───── Task material ─────

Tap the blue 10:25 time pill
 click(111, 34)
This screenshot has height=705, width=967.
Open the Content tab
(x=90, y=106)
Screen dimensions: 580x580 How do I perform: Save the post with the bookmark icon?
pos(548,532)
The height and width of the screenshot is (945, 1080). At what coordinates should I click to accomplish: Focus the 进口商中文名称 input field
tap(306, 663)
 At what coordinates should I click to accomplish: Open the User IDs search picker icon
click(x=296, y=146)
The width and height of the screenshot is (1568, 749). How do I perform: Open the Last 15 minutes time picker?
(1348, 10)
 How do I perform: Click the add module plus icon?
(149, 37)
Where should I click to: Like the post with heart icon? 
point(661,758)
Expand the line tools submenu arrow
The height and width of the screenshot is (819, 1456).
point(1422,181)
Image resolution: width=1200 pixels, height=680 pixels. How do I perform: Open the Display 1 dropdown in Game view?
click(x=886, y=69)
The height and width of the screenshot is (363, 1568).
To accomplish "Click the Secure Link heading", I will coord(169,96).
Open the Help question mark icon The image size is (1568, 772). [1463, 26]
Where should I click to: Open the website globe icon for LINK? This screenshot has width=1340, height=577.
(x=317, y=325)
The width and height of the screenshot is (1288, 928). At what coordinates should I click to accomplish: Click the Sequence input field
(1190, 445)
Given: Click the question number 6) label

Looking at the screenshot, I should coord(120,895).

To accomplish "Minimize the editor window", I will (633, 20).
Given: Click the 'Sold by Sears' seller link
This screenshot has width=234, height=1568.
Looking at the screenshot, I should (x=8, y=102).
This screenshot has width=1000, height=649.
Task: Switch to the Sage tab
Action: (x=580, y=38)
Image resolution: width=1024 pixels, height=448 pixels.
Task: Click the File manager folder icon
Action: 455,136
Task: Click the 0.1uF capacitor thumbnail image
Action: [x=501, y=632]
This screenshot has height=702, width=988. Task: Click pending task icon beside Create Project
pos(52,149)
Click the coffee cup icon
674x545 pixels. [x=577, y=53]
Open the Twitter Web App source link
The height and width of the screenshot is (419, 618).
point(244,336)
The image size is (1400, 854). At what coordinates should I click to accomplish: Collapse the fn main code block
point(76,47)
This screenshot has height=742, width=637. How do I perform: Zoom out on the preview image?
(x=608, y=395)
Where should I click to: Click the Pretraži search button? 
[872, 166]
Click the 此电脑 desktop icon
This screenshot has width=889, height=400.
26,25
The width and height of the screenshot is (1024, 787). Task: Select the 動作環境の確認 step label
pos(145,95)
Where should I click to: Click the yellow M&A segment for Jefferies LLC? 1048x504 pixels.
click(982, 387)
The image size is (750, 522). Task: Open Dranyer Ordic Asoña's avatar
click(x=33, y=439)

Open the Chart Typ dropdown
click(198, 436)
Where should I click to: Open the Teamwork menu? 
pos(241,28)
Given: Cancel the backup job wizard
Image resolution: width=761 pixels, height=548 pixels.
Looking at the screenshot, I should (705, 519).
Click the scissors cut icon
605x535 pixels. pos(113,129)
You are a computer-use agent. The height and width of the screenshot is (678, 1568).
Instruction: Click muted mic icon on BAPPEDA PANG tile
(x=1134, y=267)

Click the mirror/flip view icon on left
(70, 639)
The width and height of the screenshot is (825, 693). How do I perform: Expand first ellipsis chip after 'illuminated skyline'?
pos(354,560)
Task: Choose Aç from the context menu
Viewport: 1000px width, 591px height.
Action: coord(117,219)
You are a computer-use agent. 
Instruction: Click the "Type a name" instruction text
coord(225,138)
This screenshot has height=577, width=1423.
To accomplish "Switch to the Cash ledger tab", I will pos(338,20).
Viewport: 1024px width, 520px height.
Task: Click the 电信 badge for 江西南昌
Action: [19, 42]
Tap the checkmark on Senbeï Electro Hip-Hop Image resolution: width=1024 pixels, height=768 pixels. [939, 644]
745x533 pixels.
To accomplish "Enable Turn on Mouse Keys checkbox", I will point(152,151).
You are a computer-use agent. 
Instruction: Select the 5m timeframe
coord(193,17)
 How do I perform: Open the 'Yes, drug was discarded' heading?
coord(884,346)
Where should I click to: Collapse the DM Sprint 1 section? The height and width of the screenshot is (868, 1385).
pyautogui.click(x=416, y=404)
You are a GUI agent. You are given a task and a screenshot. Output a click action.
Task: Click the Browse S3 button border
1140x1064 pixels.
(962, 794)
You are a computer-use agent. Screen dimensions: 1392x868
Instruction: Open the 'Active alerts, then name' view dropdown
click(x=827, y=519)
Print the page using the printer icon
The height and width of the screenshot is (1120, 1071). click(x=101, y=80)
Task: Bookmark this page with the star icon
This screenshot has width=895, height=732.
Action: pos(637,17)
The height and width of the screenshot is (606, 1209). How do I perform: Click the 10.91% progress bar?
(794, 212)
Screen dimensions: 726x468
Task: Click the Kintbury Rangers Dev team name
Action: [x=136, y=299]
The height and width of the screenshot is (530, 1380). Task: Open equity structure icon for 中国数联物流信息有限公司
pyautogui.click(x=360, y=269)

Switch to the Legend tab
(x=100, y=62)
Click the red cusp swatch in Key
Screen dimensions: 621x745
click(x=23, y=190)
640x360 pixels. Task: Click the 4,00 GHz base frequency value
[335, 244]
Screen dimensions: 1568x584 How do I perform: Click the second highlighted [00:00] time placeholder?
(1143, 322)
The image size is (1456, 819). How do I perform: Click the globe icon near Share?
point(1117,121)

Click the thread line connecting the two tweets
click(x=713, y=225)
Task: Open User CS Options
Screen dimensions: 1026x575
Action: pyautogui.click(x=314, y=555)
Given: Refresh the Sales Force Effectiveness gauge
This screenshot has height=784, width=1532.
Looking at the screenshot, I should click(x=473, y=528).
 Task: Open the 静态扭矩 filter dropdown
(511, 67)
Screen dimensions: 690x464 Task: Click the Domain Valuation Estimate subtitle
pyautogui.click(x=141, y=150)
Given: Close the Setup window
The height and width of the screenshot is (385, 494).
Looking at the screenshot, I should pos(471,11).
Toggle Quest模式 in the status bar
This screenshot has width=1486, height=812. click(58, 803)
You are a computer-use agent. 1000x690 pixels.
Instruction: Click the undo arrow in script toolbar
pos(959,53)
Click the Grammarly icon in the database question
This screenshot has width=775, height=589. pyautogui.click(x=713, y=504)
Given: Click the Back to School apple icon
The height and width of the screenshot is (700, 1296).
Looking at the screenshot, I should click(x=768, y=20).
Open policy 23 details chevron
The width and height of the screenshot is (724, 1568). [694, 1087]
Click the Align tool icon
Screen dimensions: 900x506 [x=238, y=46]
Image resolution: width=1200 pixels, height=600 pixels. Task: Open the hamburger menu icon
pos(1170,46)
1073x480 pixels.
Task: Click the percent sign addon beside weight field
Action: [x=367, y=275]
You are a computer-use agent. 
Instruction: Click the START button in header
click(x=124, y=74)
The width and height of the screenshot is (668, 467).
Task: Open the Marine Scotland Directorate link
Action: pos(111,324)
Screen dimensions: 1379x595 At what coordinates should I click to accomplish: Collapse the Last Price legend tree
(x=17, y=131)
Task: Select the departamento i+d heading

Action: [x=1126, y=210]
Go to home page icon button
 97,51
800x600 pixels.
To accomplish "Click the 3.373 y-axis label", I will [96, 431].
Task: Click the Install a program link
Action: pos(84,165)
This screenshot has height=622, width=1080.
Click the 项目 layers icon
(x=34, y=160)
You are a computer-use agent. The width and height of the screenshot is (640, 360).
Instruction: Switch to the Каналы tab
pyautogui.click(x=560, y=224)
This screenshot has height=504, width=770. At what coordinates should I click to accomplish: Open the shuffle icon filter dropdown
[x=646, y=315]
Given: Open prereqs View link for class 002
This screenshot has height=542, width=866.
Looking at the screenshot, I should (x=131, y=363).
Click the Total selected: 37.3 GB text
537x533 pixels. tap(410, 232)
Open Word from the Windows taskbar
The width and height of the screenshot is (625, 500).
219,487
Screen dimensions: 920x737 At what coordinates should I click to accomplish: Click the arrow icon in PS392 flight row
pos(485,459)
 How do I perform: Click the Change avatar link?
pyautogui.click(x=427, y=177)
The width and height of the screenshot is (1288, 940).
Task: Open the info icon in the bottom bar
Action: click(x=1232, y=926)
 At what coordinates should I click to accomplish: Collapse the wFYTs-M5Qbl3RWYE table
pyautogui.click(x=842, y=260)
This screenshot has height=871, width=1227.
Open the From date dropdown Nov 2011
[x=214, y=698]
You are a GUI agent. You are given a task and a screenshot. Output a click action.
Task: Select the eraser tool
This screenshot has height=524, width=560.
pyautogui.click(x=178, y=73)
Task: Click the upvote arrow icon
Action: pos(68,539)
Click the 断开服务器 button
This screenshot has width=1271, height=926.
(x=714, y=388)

─────

## Task details
Above are some records. Copy each of their lines that holds the string "computer".

## Exercise response
You are a computer-use agent. The height and width of the screenshot is (678, 1568).
You are a computer-use agent. 
You are a computer-use agent. 
You are a computer-use agent. Screen dimensions: 1392x868
You are a computer-use agent. 1000x690 pixels.
You are a computer-use agent. 
You are a computer-use agent. The width and height of the screenshot is (640, 360).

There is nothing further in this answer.